Hot water is cooled inside the radiator. There are a lot of tiny tubes made of thin metal sheet inside the radiator core. These tubes are designed to pass water effortlessly. Water is passed from top of the radiator to the bottom. While the engine is running, a fan fitted right behind the radiator sucks cold air from the environment, allowing the air to pass alongside these tiny tubes in the radiator, resulting in cooling down the water inside the tubes.
Radiator cap is a special design. It is a combination of a vacuum valve, pressure valve, filler, cap seat and an overflow pipe to the bleeding hose. When the under pressure seal is in place, the pressure inside the radiator core increases as the water warms up. When the pressure goes beyond a threshold, the water pushes the under pressure seal, and it overflows through the bleed hose and gets collected in the expansion tank. When system cools down, the pressure inside the system goes down again, and the water collected in the expansion tank is goes back into the system through a pipe at the bottom of the expansion tank.
Radiator core is, as explained above, a packed structure of tubes and thin metal sheet elements to enhance the cooling process. The thin sheet structures directs the air into and around the thin tubes which contains the water. There are many types of design followed by different manufacturers. The front grill of the car is also designed in such a way that the air effortlessly passes through the radiator core. It is very important that when cars are customised, the air flow is affected just to the minimum. Try to avoid equipments like extra fog lamps, or blow horns, or guard rails being fitted directly in front of the grill, so as the airflow is obstructed. Generally, the core gets clogged by small sediments and particles in the coolant over time. This results in less cooling efficiency, because the water flow is obstructed. It is suggested to do a radiator core reverse flushing every 25000 kilometres. Reverse flushing is a simple process, where you extract the radiator core, and pump water and air in the reverse direction, ie through the bottom outlet to the upper outlet. This will displace deposits, and it gets out of the core through the upper vent along with the water and air. Another common issue is radiator core leak. This is often not repairable, and core replacement may be the only way.
The expansion tank is a plastic container which collects excess water from the system through the overflow bleeding hose. This tank is generally an unpressurised one, and the water collected here gets a lot of time to get cooled.

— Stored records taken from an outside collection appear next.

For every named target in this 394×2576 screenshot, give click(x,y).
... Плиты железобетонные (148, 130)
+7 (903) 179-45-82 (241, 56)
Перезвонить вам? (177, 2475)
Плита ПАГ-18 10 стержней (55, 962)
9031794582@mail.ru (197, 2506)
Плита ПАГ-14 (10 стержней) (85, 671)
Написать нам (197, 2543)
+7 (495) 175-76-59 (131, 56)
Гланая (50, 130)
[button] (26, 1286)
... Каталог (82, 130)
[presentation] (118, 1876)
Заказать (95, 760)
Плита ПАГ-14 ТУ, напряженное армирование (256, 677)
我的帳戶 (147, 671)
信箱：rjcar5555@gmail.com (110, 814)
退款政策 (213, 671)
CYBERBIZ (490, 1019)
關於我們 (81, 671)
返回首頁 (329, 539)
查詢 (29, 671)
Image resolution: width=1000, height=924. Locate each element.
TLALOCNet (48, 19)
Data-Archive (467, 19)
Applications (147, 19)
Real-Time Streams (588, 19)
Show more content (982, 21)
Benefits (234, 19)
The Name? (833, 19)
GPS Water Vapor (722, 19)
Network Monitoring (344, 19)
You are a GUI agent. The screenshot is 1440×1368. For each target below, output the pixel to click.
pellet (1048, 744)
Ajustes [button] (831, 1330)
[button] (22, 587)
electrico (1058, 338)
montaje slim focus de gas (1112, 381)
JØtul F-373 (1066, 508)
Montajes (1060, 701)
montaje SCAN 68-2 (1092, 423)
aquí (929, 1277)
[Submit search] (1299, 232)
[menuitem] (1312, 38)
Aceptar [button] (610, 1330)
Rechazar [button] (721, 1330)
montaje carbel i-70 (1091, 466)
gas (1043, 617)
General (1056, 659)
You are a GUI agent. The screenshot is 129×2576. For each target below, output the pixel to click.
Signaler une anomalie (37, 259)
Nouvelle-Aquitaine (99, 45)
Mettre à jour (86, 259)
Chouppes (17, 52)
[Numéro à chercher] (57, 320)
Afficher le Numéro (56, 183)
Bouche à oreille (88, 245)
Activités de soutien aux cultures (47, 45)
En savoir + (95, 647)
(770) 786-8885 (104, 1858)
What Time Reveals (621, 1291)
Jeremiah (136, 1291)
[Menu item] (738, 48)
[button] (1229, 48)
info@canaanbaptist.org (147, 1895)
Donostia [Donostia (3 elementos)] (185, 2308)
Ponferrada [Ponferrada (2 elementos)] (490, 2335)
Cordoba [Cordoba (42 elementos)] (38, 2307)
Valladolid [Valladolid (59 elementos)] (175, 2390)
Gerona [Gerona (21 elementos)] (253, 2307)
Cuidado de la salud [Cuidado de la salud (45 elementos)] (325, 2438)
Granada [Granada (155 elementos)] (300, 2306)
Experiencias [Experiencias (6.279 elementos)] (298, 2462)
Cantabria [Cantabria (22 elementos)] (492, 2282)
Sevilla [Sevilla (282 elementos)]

In modern cars, the radiator core might not have a pressure cap. Rather the expansion tank will be a part of the system and it will be pressurised. So, you have to be careful while opening the expansion tank cap in modern cars. Read your cars maintenance manual thoroughly before proceeding.
Expansion tank also may get deposits collected at the bottom. It is a good idea to flush it as well, when you can visibly see the tank being not very clean. Also make sure the coolant level is always as marked on the expansion tank. This is important to bring balance to the cooling system. Some mechanics fills the expansion tank with plain water instead of coolant. This completely incorrect, as the coolant in the system gets mixed with water and brings down the boiling point of the coolant. Always use correct grade coolant in your cars cooling system.